If those people stormed the Capitol because their government had abandoned them for nearly a year while an unprecedented pandemic ravaged the country.
If they stormed the Capitol because the government shut down their jobs and asked them to stay home but didn’t provide stimulus to replace their lost income, didn’t provide rent relief, mortgage relief, debt relief during an unprecedented pandemic.
If they stormed the Capitol because they were recently evicted or on the edge of eviction or their children were going hungry because the government abandoned them during an unprecedented pandemic.
If they stormed the Capitol because they couldn’t afford healthcare in the midst of a health crisis. Because they saw family, friends, coworkers die needlessly because the government abandoned them during an unprecedented pandemic. I would have supported them.
If the people who stormed the Capitol were black and indigenous and fed up with the state violence and oppression and systemic racism they endure every day.
If they stormed the Capitol demanding justice, equality, and reparations for how they and their families and their ancestors have been brutally treated since before this country was a country. I would have supported them.
If the people who stormed the Capitol were environmental activists demanding the government finally act on climate change. Something the government has known was a real crisis for decades and has done nothing to combat.
If they stormed the Capitol because the oceans are warming, the forests are on fire, the coral reefs are bleaching, insects are disappearing, birds are falling out of the sky, and much more disaster will follow if the government doesn’t act now. I would have supported them.
If they stormed the Capitol for any of those reasons, I would have supported them.
But the people who stormed the Capitol on Wednesday didn’t do it for any of those reasons. They didn’t do it for any valid reason at all. They stormed and overtook the Capitol because of a lie. A lie that Trump and his enablers and the sewers of the internet cooked up and have spoon fed to susceptible people for four years. The lie that if Trump loses an election then it is because of fraud. If he loses, it is fraudulent. If he wins, it’s still fraudulent because he should have won by more, but at least he is in office.
We know it’s a lie because they have no evidence of fraud. The recounts they wanted, they got. The audits they wanted, they got. They were granted time in court to argue their case and they didn’t have any actual evidence to present. Trump lost. It wasn’t close, even though it was still far too close considering his abysmal job performance as President.

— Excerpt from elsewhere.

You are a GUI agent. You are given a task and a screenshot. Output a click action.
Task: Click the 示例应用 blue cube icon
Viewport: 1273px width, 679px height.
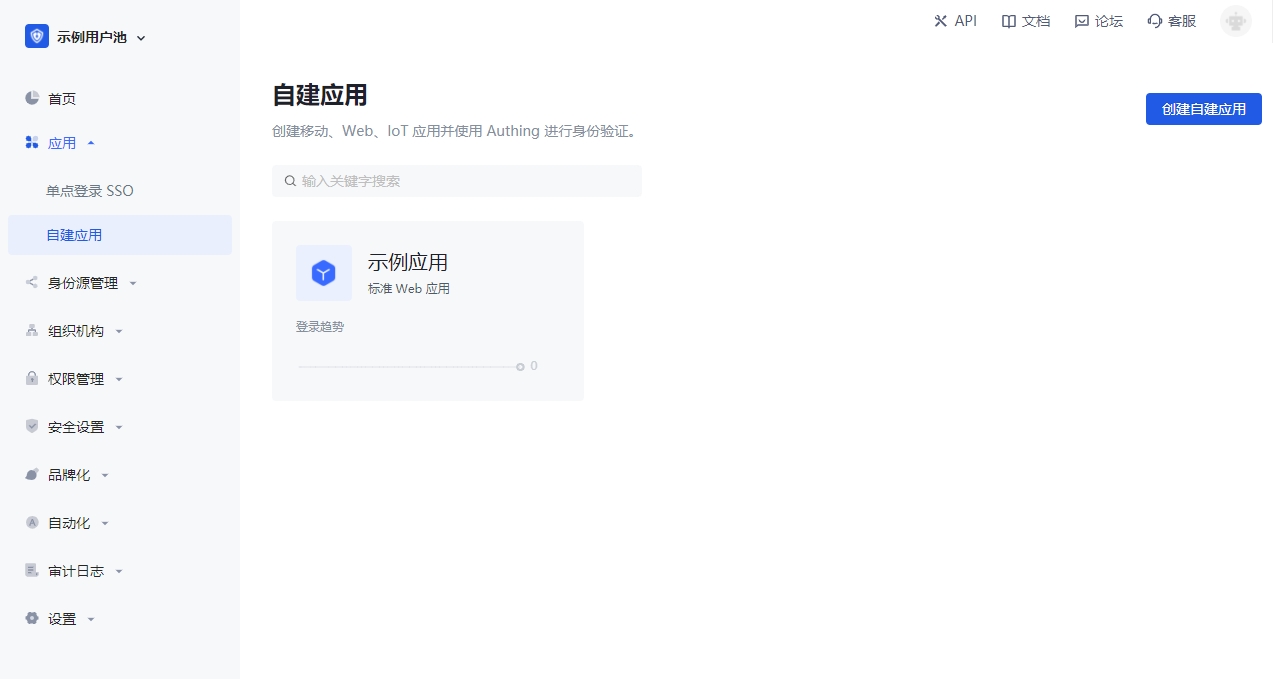[x=323, y=273]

Which is the truly bizarre thing about this whole fiasco. The devotion to Trump would be more understandable if he had made the average Americans life materially better while he was in office. But he didn’t.

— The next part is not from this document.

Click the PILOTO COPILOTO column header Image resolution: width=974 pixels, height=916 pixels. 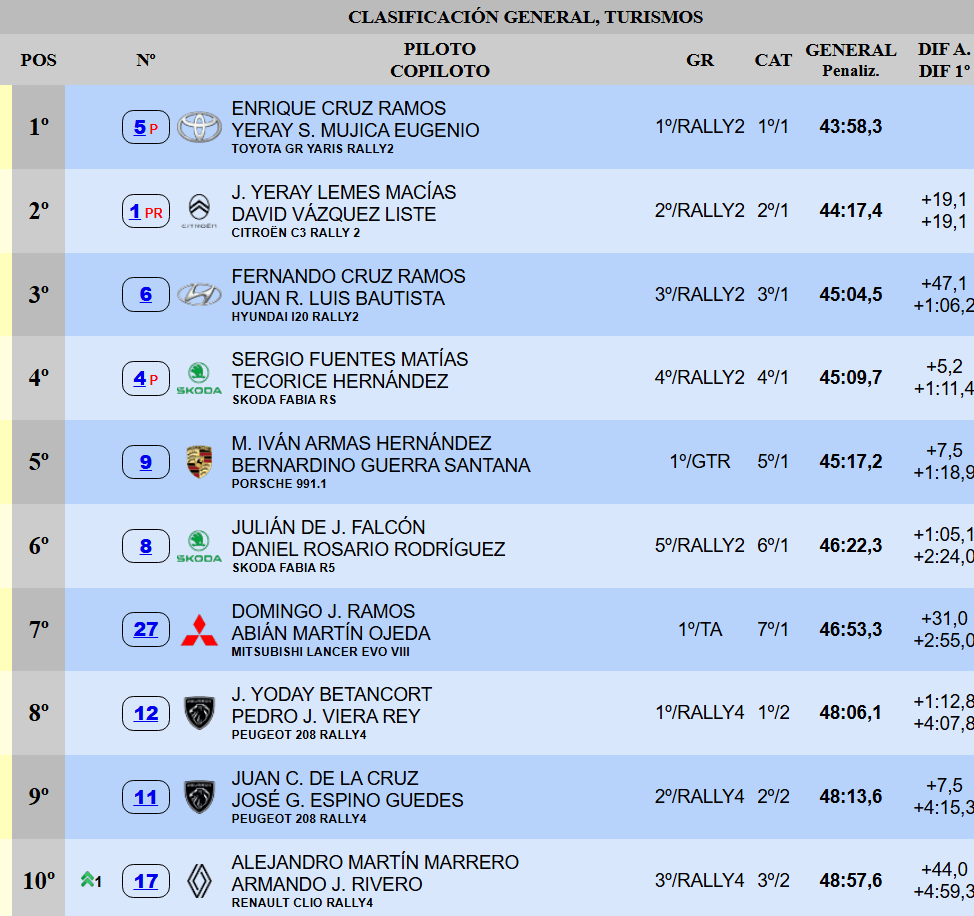440,60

Sure the stock market rose, but average Americans don’t own stocks, and if they do it is a very small amount. Wages didn’t get better, healthcare didn’t get more affordable, housing didn’t get more affordable, the environment didn’t become better protected, and he criminally failed to address an unprecedented pandemic that he knew the severity of since before it hit our shores, and has currently resulted in nearly 400,000 deaths, many of them preventable, and an economic collapse for most Americans who weren’t already wealthy.
They stormed the Capitol for a lie, to fight for a president that is a fraud, while all of the real problems this country faces remain unresolved.